*Supplied passage*

# Oh Crap I'm Gonna Need Another Lil Big Hauler Car



## vsmith (Jan 2, 2008)

Oh Crap looks like I'm Gonna Need Another Lil Big Hauler Car










Ever have one of those days when you click on a link, see a picture and just know, dang it all, I'm going to have to model that...


----------



## Dave Meashey (Jan 2, 2008)

Victor;

What a neat little lokie! Do you know whether it was built as an inspection locomotive or a steam dummy?

Best,
David Meashey


----------



## Garratt (Sep 15, 2012)

Oh well, at least it is the coach and not the harder to get combine.
Maybe you need to buy them by the sixpac Vic. 
So what is under the floorboards? An 0-4-0 or something a little more? 
The clerestory roof is going to be troublesome on the Lil Big hauler. An LGB Euro coach may be better suited. 

Andrew


----------



## Amber (Jul 29, 2011)

I can see a set of trailing wheels in the back, so it's at least an 0-4-2, but I can't tell if it has a set of leading wheels.
I think that would be a cool project! I'd try to make one of those if I didn't already have too many things going...


----------



## vsmith (Jan 2, 2008)

Dave, Amber, its a little inspection loco, the more I look at it the more I think its a 2-2-2. Funny thing is it looks like the smokebox is at the floor level behind the pilots crossbeam, must be a really small boiler in there. I have a 0-4-0 Lil Hauler that I was wondering what to do with.


----------



## Garratt (Sep 15, 2012)

It's hard to make the wheels out in the small image. The close up below does look like a 2-2-2. 
There seems to be an small boiler half sunk into the floor. You could probably kick the coal in with you shoe.










Andrew


----------



## Bill C. (Jan 2, 2008)

I always enjoy seeing locomotives of this type, whether they are identified as steam trams, steam dummies or inspection engines. Whenever I see one on the net I save the image and now have about 18 different ones on file, some of which were built by Baldwin. The one above, the Yellow Kid, was owned by the Pennsylvania Railroad and operated along the Jersey Shore.

I also have an LGB steam tram that does passenger and freight duty. Victor, it will be a good project.


----------



## Amber (Jul 29, 2011)

Looking at the first picture again, I think vsmith is right. It does look like a 2-2-2. The front wheel looks smaller than the main drive wheel, and there doesn't seem to be a connecting rod, just the main rod from the cylinder to the one driver.
I think building one as an 0-4-2would be quite reasonable, I'm guessing there were a lot of them built for commuter use. I'd bet a lot of them were sold on the used market for industrial use and things like track inspection.


----------



## TOM_1/20.3 (Mar 28, 2013)

*more*

Hi,






























TOM


----------



## Stan Cedarleaf (Jan 2, 2008)

Hi Vic... 

Not to derail the thread, but here's one I came up with from a custom designer using Hartland parts... 

The Harlem Steam Dummy

Start










Finished...

*Recorded information*
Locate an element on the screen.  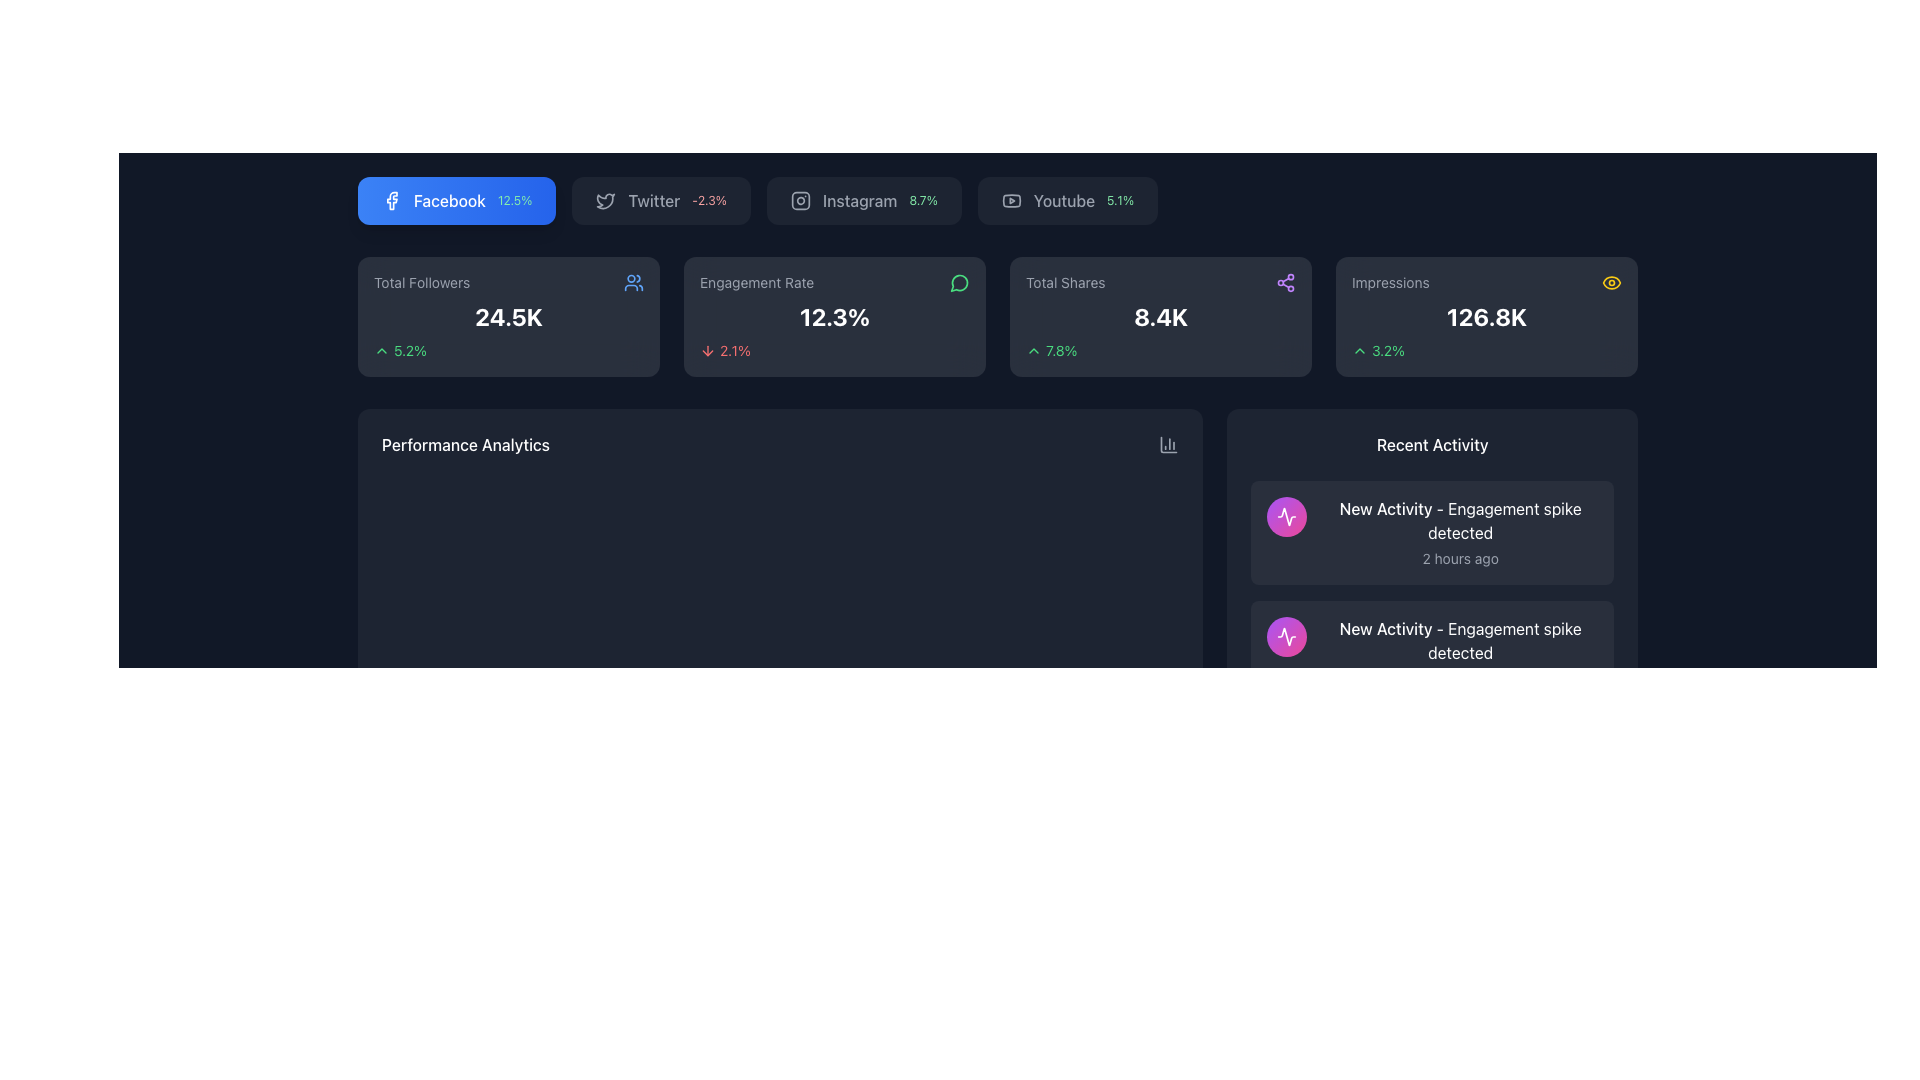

*Tasks to carry out*
a: In the inspection locomotive thread, switch "steam tram" to "steam dummy" and give back everything from "I also have" down to "the one driver.".
b: According to the inspection locomotive thread, which railroad owned the Yellow Kid?
c: In the inspection locomotive thread, why does Amber, after looking at the first picture again, agree that the locomotive is a 2-2-2?
The lines are not needed for any of this.

*Set of answers*
a:
I also have an LGB steam dummy that does passenger and freight duty. Victor, it will be a good project.


----------



## Amber (Jul 29, 2011)

Looking at the first picture again, I think vsmith is right. It does look like a 2-2-2. The front wheel looks smaller than the main drive wheel, and there doesn't seem to be a connecting rod, just the main rod from the cylinder to the one driver.

b: The Pennsylvania Railroad.

c: The front wheel looks smaller than the main drive wheel. There also seems to be no connecting rod, only the main rod running from the cylinder to the one driver.